Graduate Profile: Morgan Hodgson Curtis, MTS '23

May 11, 2023
Headshot of Morgan Curtis
Photo courtesy of Morgan Curtis

How I've Changed  

When I applied to come to HDS I said in my essay I would “dedicate my study at Harvard to the racial reckoning that is long overdue in this country.” I am so grateful to have been able to do that in ways I could not have imagined or predicted, from engaging with Harvard’s Legacy of Slavery process, to offering a student-led course with Emma Thomas (MDiv ‘24) titled “Ancestors & Money: the Spiritual Dimension of Reparations Work for White People,” to supporting my friend and collaborator Dr. David Ragland to bring his class “Reparations as a Spiritual Practice” to HDS. I feel ever more clear about the work that is mine to do in this lifetime, reckoning with my family and our country’s histories of colonization and enslavement, and moving towards repair. I think the biggest change for me is having a broader sense of community in terms of who I am in this work with for the long haul.
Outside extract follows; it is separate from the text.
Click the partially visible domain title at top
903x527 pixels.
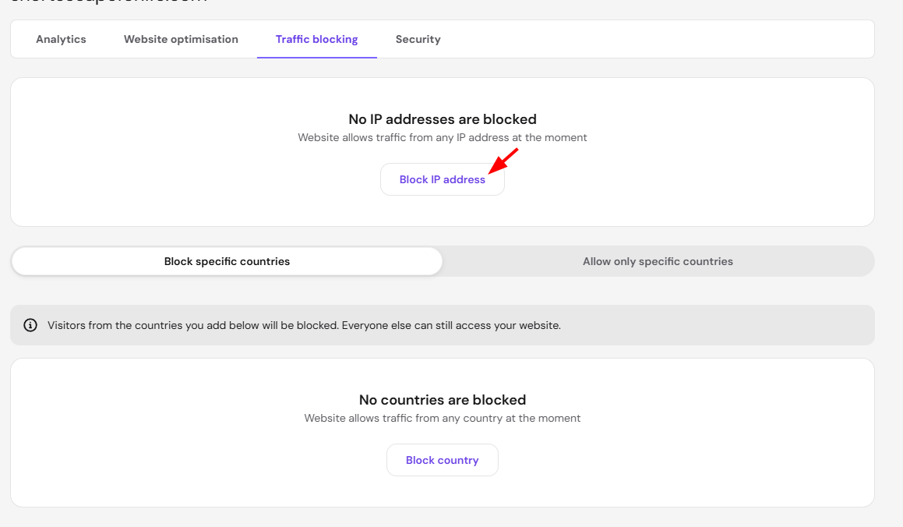(x=109, y=2)
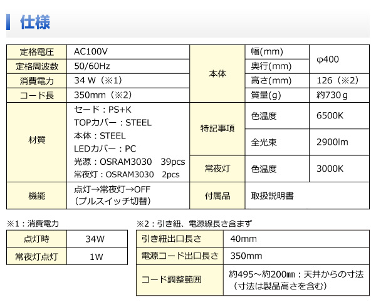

We are just getting started. 

Memorable Moment 

Looking out at the Williams Chapel filled with friends, fellow students, professors and local community members for my book launch & reading of “Decolonial Dames of America” in April! I had the privilege to have this little red prayer book published by The Constellation Project here at HDS in March. It was so powerful to read the entire essay aloud to 100+ people (half in person, half on Zoom!) for the first time, and to respond to the questions it aroused for people: how do we approach our families when they do not want to talk about the harm caused by our ancestors? How do we hold the depth of the grief in this work? What has my healing journey looked like? How are things with my family now? Where is there joy amidst it all? What do I mean by the spiritual dimension of reparations work? It’s still terrifying to talk about these things in public, but I’m becoming ever more clear that it is a risk I am being asked to and need to be willing to take. 

Message of Thanks  

Endless, boundless gratitude to Dean Melissa Bartholomew and Writer-in-Residence Terry Tempest Williams. These two incredible women have mentored and grown me in huge and significant ways. Leading by love and example, each of their rigorous practices of truth-telling have invited me into more and more courage (meaning heart). Dean Melissa’s vision a decade ago as a student for a Racial Justice & Healing Initiative created an HDS that I got to experience—one where a community committed to creating an anti-racist and anti-oppressive HDS and a world healed of racism was large enough to find home in throughout my time here. They are the two people I know I got brought to HDS to learn from and with. Each have made me me, opening doors and offering mirrors at crucial moments along my journey. I also want to offer my thanks to the monks and nuns of the New England Peace Pagoda, members of the Nipponzan Myōhōji Buddhist order. The opportunity to participate in the “Listening to the Call of the Great Spirit: Facing 400 years of Colonization and Walking into the Future” peace walk in 2021 and 2022 was life-changing for me. Walking between sites of colonial violence in southern New England, over two two-week periods each fall I was here, I felt with each footstep how the history of this region that I came here to reckon with landed in my body in a deeper way. These monks and nuns have been walking for peace and justice and reparations for decades, and I know my life path will be profoundly influenced by their example. 

Future Plans 

I am returning to my life in intentional community at Canticle Farm in Oakland, California, Lisjan Ohlone territory. I am so grateful to my community members who have held it down while I’ve been away so much the last two years! We are a multi-racial, cross-class, interfaith, intergenerational community who are practicing restorative justice and gift economics in an effort to come together across all those historical divides and learn to live together, love and support one another. It is difficult, life-giving work. I’m also getting married in June! And then taking a sabbatical this summer before returning to my work as a coach and facilitator supporting people with inherited wealth who are reckoning with the harm caused by their ancestors in accumulation of those resources, and practicing redistribution and divestment in support of social justice movements (see morganhcurtis.com). I love this work, and the way it brings together the material and spiritual dimensions of repair. I’m leaving my time at HDS ever more deeply committed to it.